AVAILABLE DATA:
· · · ·
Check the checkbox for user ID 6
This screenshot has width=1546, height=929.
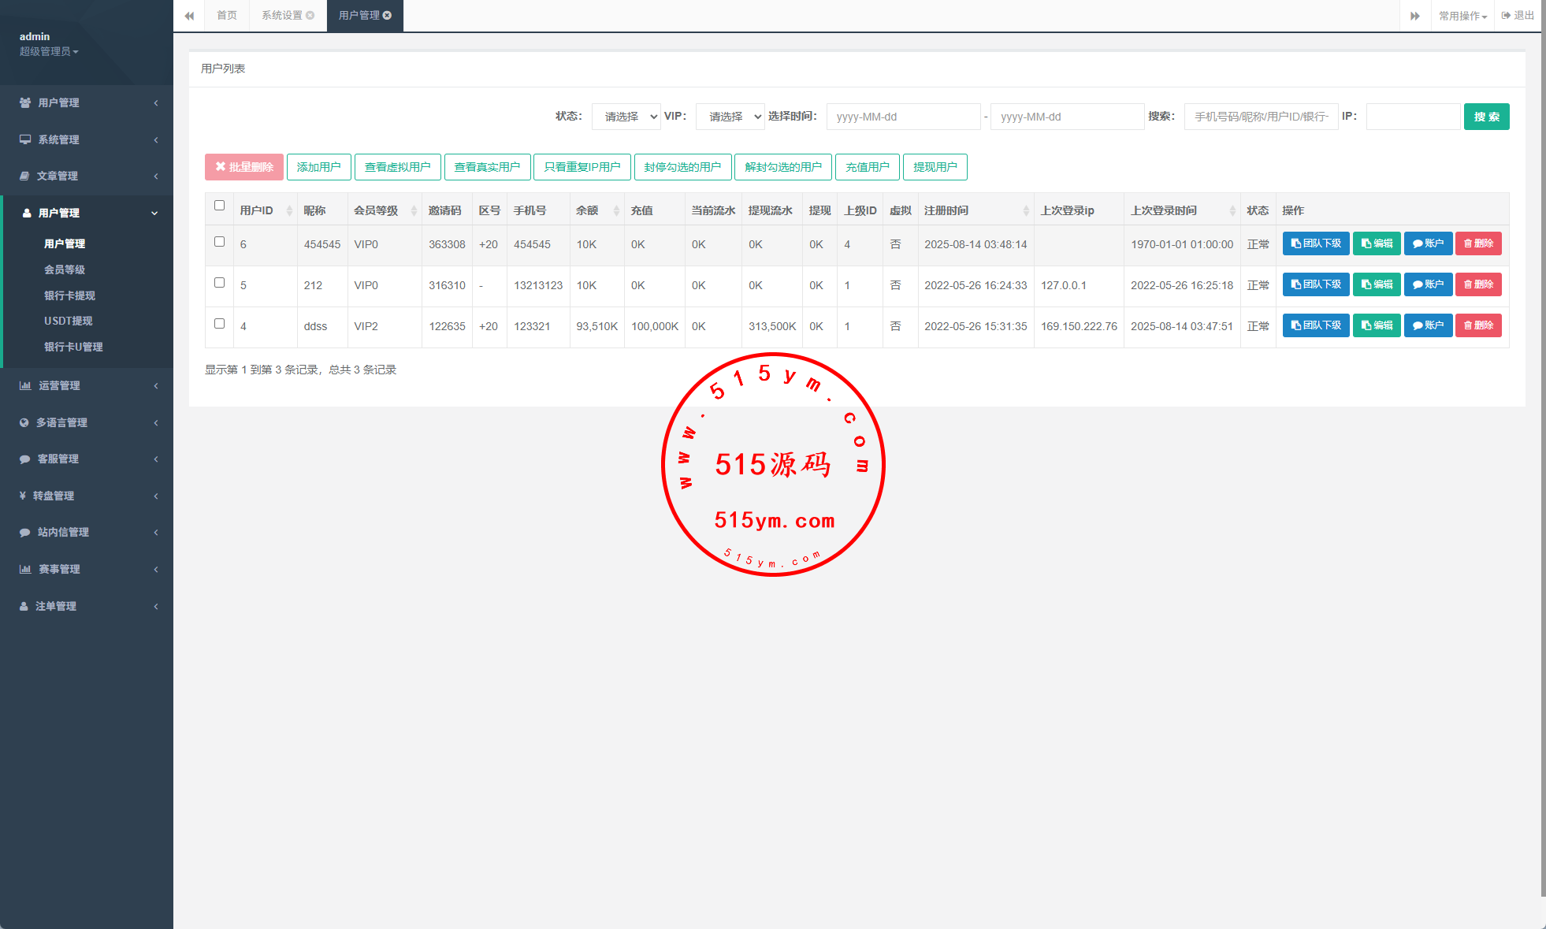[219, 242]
· · · ·
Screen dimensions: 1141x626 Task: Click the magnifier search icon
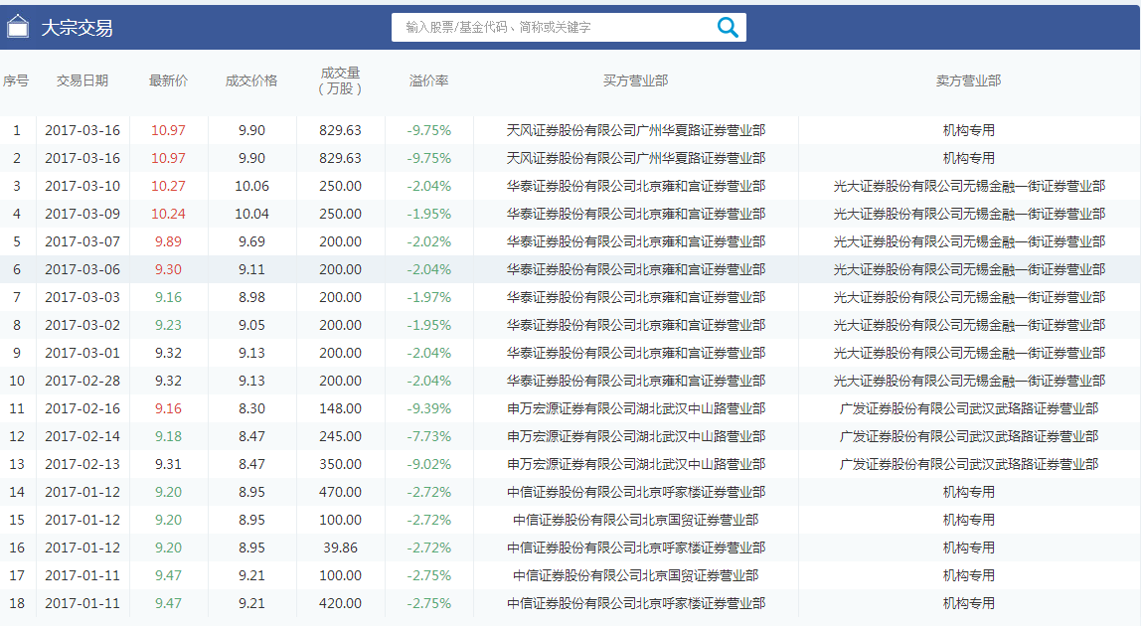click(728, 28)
· · · ·
WRITTEN PROBLEM:
Set out the material as a numbered list with blank lines omitted, beginning at the line that has "Screen dimensions: 1141x626" and stopping after the line that has "click(728, 28)". Leave the pictures out of your answer.

EXERCISE RESULT:
1. Screen dimensions: 1141x626 Task: Click the magnifier search icon
2. click(728, 28)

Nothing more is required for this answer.